EXERCISE REQUIREMENTS
Return only the lines below starting at the line containing "Select customer Lander Evenepoel" and ending at the line containing "Task: Click Stierlitz18's 3 points score", both included, exactly as they are and with no pictures.

RECORD EXTRACTS
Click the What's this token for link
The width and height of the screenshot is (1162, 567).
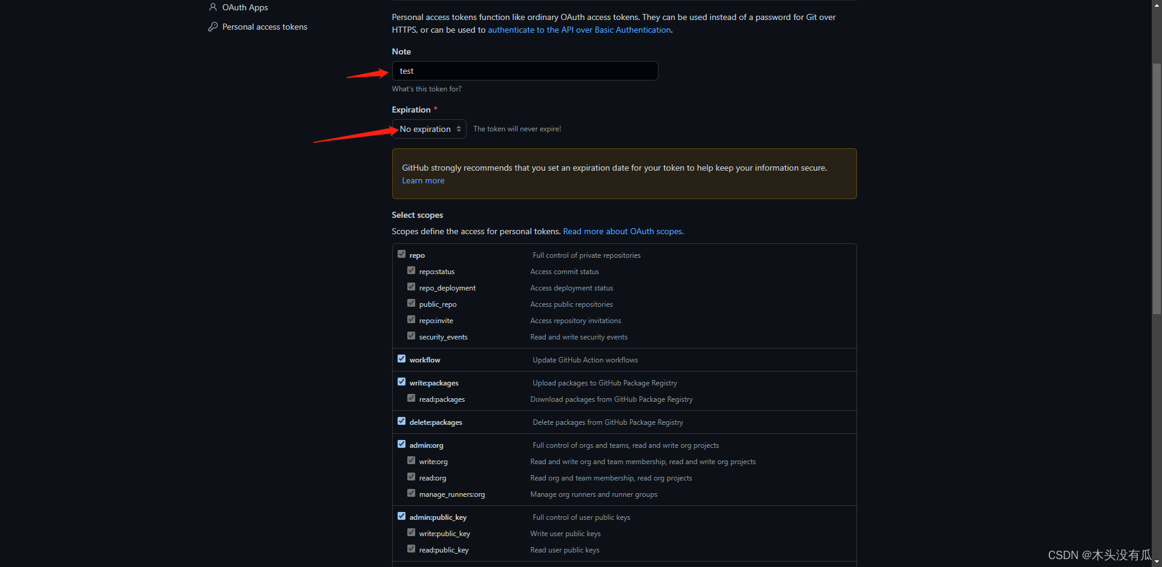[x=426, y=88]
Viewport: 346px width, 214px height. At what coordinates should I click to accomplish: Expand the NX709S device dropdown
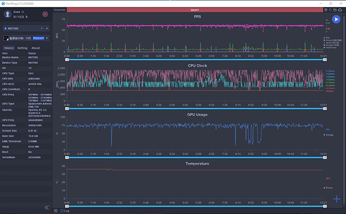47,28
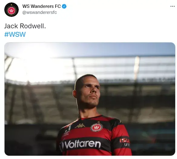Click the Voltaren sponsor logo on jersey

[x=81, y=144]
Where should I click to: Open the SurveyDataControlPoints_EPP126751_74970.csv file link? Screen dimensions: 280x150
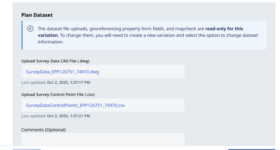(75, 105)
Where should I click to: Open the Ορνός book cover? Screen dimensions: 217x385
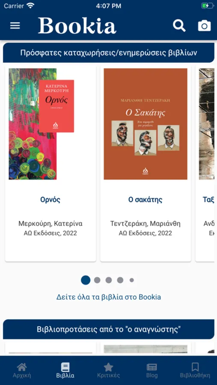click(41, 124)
==
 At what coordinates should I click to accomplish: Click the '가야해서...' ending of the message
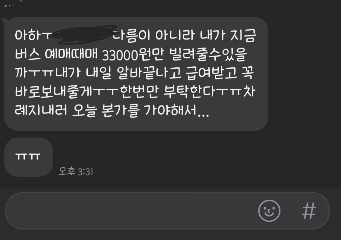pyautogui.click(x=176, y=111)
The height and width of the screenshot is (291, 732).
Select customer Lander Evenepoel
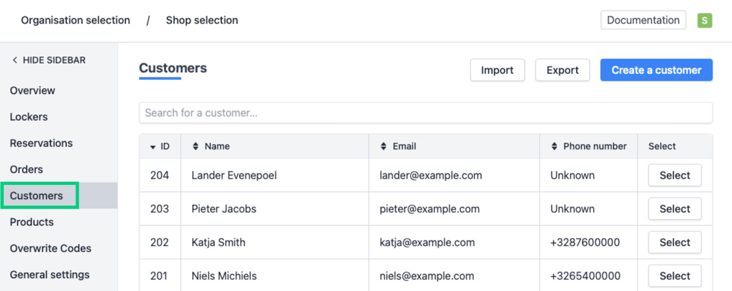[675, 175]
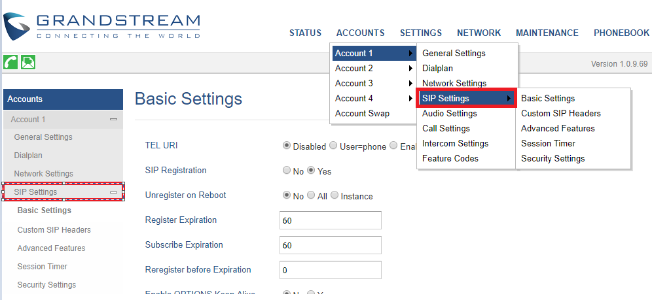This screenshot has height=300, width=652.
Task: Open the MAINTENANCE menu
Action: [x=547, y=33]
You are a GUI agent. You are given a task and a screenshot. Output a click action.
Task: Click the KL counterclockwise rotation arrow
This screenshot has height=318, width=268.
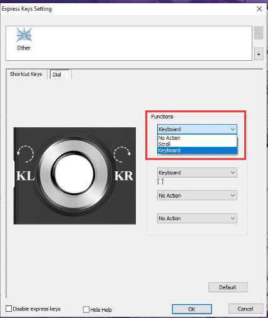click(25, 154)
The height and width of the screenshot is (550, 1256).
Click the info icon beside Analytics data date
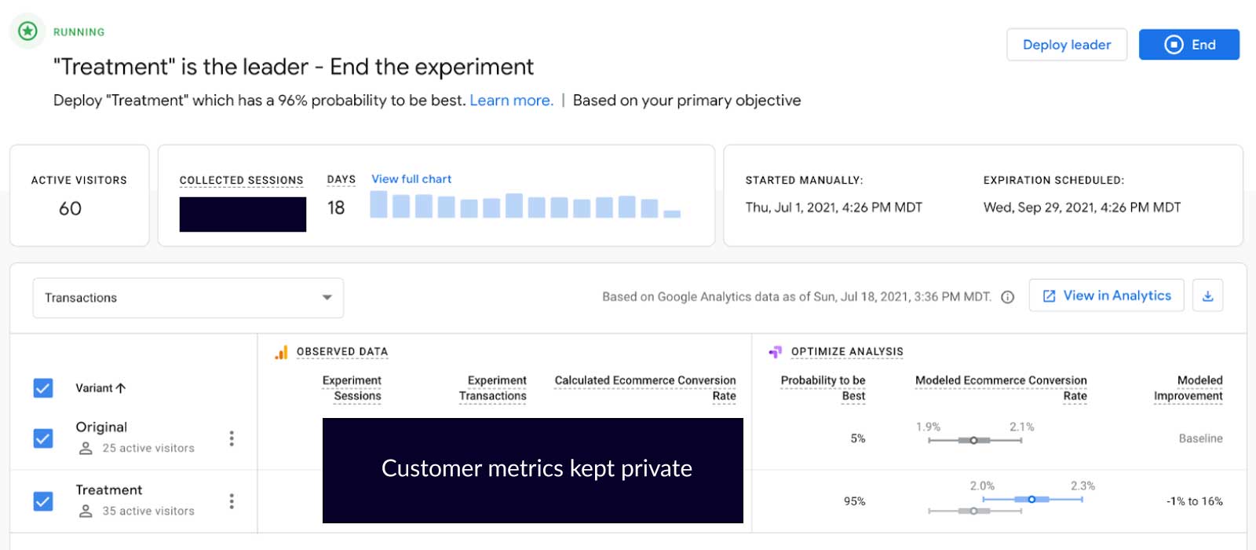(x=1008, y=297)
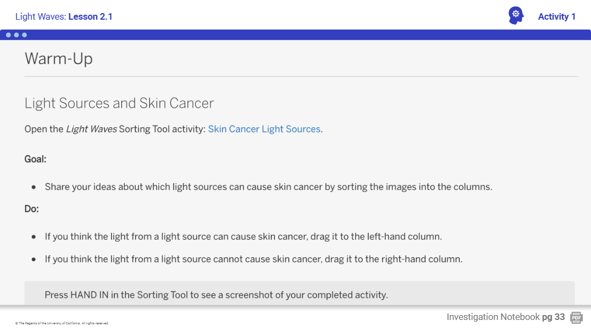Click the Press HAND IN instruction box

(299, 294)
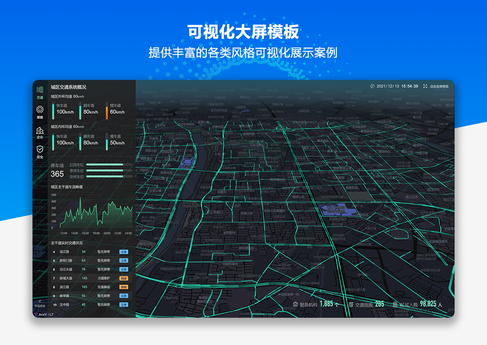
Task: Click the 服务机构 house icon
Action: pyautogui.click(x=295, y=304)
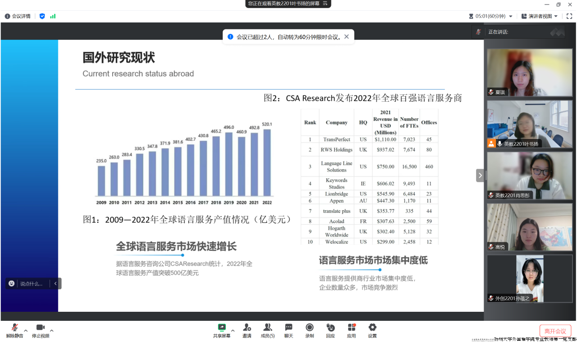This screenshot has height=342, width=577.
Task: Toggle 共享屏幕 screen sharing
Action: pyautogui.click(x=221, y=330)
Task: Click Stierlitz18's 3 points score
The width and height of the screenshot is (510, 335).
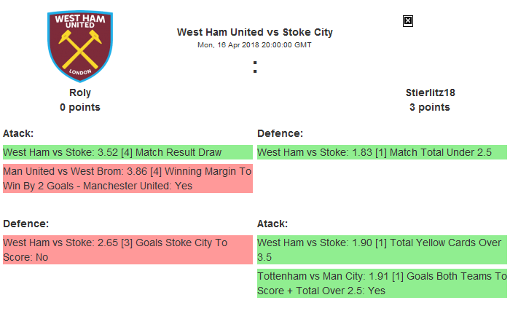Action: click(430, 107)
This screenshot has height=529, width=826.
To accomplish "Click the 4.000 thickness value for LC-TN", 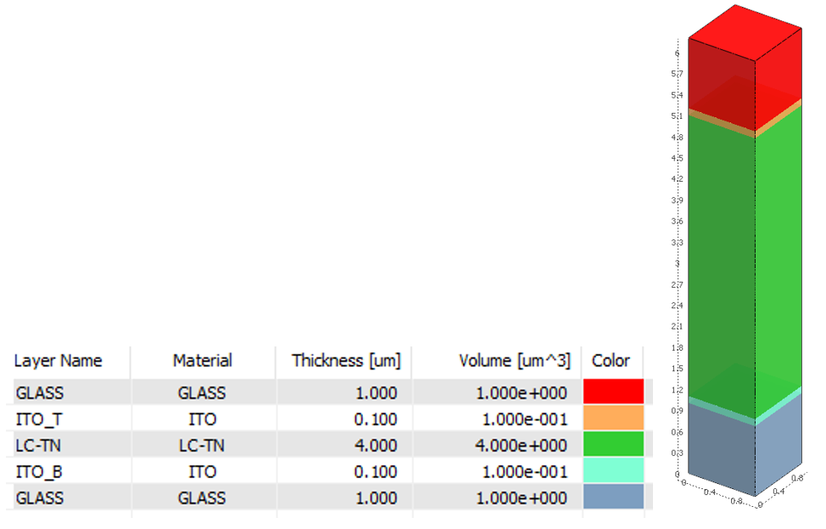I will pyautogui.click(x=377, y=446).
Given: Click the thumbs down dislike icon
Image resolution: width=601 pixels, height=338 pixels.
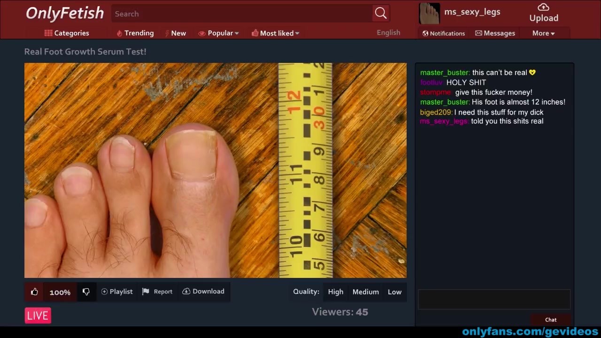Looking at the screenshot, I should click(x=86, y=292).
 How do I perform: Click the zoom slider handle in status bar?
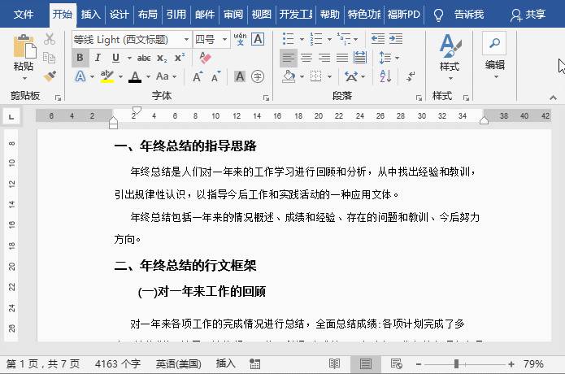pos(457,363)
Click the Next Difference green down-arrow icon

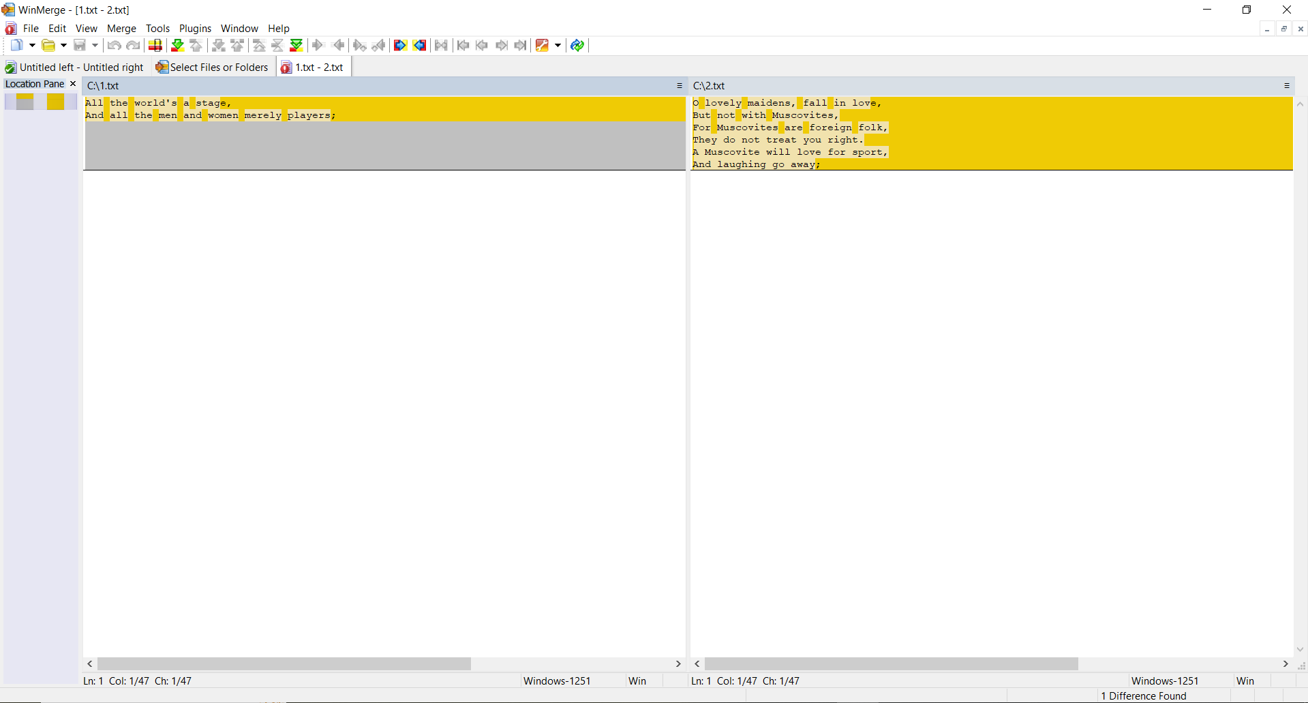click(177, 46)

WRITTEN REPLY
Select customer Lander Evenepoel
[675, 175]
This screenshot has height=300, width=652.
Task: Open the MAINTENANCE menu
Action: [x=547, y=33]
You are a GUI agent. You are given a task and a screenshot. Output a click action.
Task: Click the KL counterclockwise rotation arrow
This screenshot has height=318, width=268.
click(25, 154)
The height and width of the screenshot is (550, 1256).
Click the info icon beside Analytics data date
(x=1008, y=297)
Click the Press HAND IN instruction box

(299, 294)
Task: Click the 服务机构 house icon
Action: pyautogui.click(x=295, y=304)
This screenshot has height=342, width=577.
Task: Toggle 共享屏幕 screen sharing
Action: pyautogui.click(x=221, y=330)
Task: Click Stierlitz18's 3 points score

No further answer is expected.